Lombardo si è schierato in prima linea in una lotta senza tregua alla ‘ndrangheta, di una lotta senza tregua che, comunque, coinvolge, giorno dopo giorno, l’intero Ufficio di Procura, senza personalismi.

E se l’intimidazione a Lombardo può avere, come detto, una “lettura piana”, l’ordigno artigianale, rinvenuto in un parcheggio frequentatissimo da civili, ma sorvegliato giorno e notte dall’esercito, potrebbe anche inquadrarsi in una “strategia della confusione” in cui le cosche o entità grigie non meglio identificate potrebbero approfittare delle beghe tra magistrati: quando l’ordigno viene ritrovato, infatti, da circa un’ora è iniziata a circolare la notizia che il PG Di Landro aveva deciso di non avocare l’indagine della Dda reggina su Alberto Cisterna, magistrato della Dna accusato di corruzione in atti giudiziari. La ‘ndrangheta, da sempre, ha saputo infiltrarsi nelle intercapedini istituzionali, sfruttando vuoti o momenti di debolezza e distrazione o interpretati come tali. Senza esibirsi in articolate congetture dietrologiche, sarebbe comunque presuntuoso credere che le cosche non osservino, attentamente, ciò che accade sul territorio, pronte ad approfittare di ogni minimo segnale utile. Più volte la 'ndrangheta ha dimostrato di saper tenere d'occhio il luogo che abita e che, con misure variabili, controlla.

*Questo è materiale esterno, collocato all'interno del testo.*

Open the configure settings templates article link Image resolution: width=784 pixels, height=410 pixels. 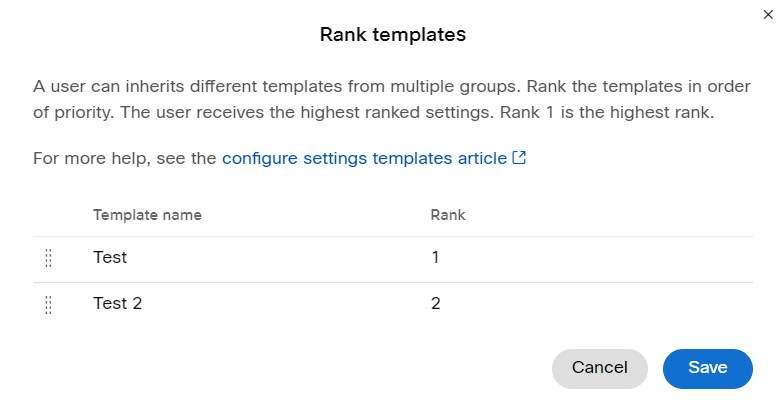click(364, 158)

Sottovalutare un avversario e le sue capacità è l'errore peggiore che si possa commettere.


E allora a procedimento “Meta” in corso, cosa accadrà adesso? Lombardo continuerà ad affrontare il dibattimento e il giudizio abbreviato da solo? Oppure verrà affiancato da un collega? Ma anche in questo caso, le incertezze non sono poche: con gli altri sostituti delegati alle indagini sulla città, Beatrice Ronchi e Marco Colamonici, vicini a essere trasferiti ad altra sede, al Procuratore Giuseppe Pignatone toccherà fare una scelta. Una scelta che, peraltro, potrebbe anche coincidere con l’individuazione del “dodicesimo uomo”, il dodicesimo pm della Dda, delegato alle indagini sulla città. Un posto vacante dal trasferimento di Mario Andrigo, avvenuto ormai diversi mesi fa.